Final architecture direction

The long-term target architecture is documented in:

  • docs/architecture/SECURE_ACCESS_FABRIC_TARGET.md
  • docs/architecture/CLUSTER_NODE_ADMIN_FOUNDATION.md
  • docs/architecture/WEB_INGRESS_AND_ADMIN_UI_MODEL.md

This document defines the target Secure Access Fabric architecture only. It is not the current implementation scope and must not be used as permission to start mesh, VPN, multi-cluster, updater, or realtime data-plane migration work without an explicit staged prompt.

CLUSTER_NODE_ADMIN_FOUNDATION.md defines the next platform-core planning baseline for clusters, node enrollment, native node-agent identity, platform admin console, multi-cluster administration, and future organization admin visibility. It is a staged foundation document, not permission to implement mesh packet routing or VPN runtime.
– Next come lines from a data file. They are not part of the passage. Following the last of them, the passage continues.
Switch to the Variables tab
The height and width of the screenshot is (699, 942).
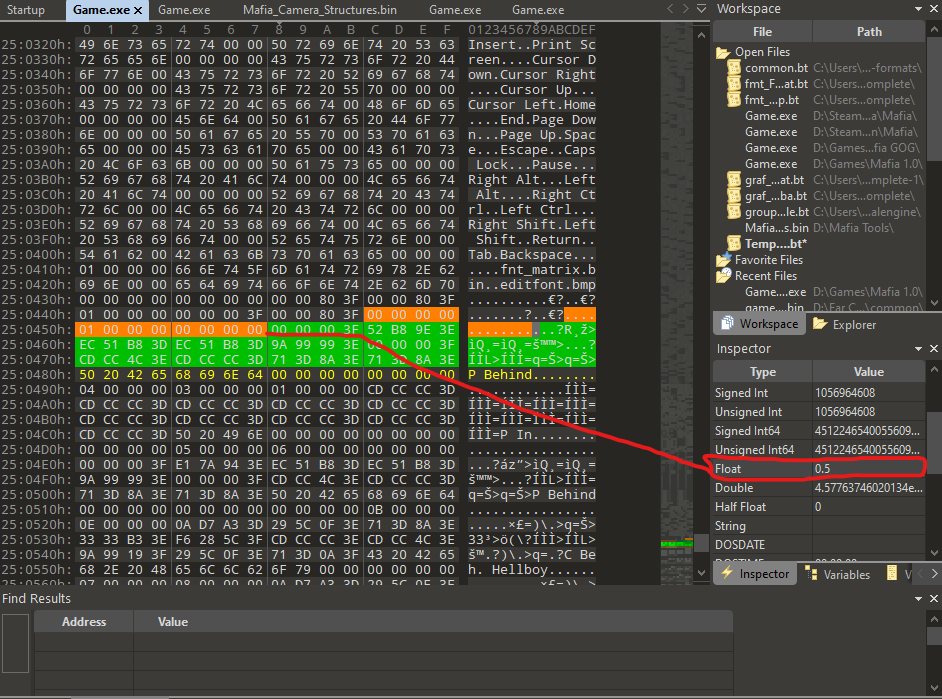[841, 574]
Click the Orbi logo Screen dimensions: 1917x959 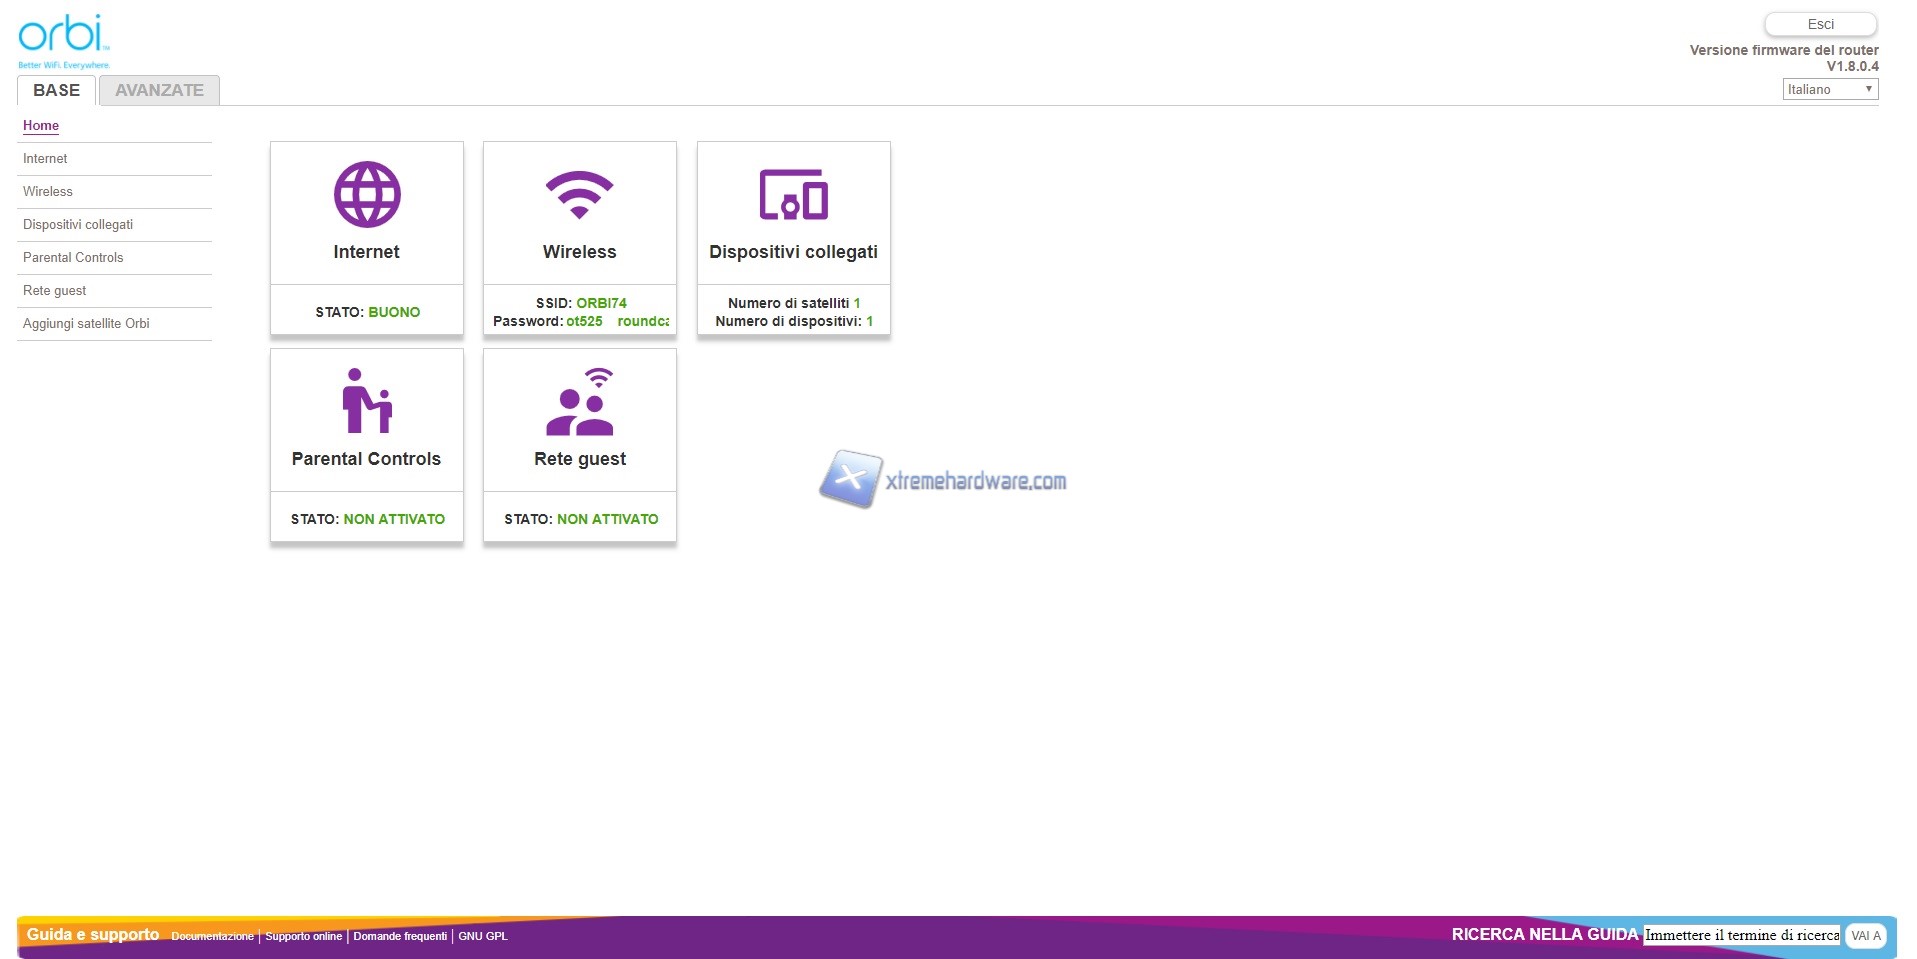[63, 40]
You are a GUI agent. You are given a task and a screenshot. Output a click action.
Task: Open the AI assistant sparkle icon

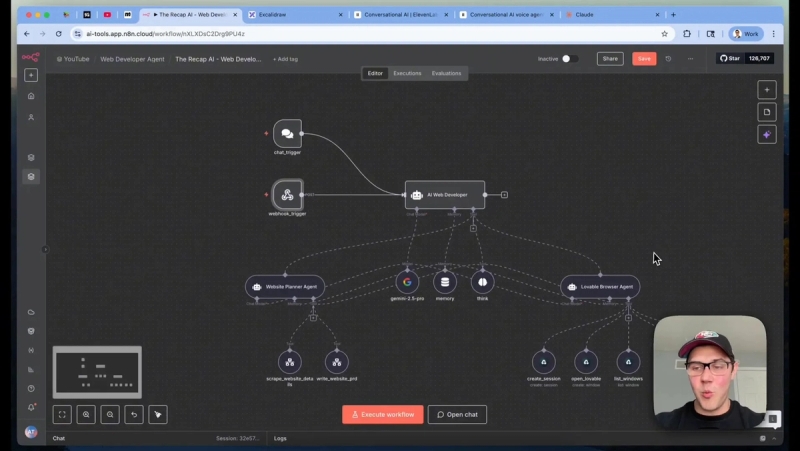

WEB_INGRESS_AND_ADMIN_UI_MODEL.md defines WEB as HTTP/HTTPS ingress and Admin UI presentation only. Cluster configuration remains Control Plane ownership through scoped APIs, PostgreSQL source-of-truth mutations, and audit. Dynamic pages must be safe schema-driven projections and must not embed internal topology, peer caches, route caches, secrets, raw credentials, or arbitrary executable code.

Admin endpoint placement is explicit. Fabric Storage / Config Storage nodes do not automatically host or move the cluster panel. Platform Owner Console remains global platform-owner scope. Cluster Admin Endpoint requires explicit admin/web ingress role assignment, cluster health/trust readiness, and Control Plane authorization. Organization Admin Panel remains a tenant-safe projection.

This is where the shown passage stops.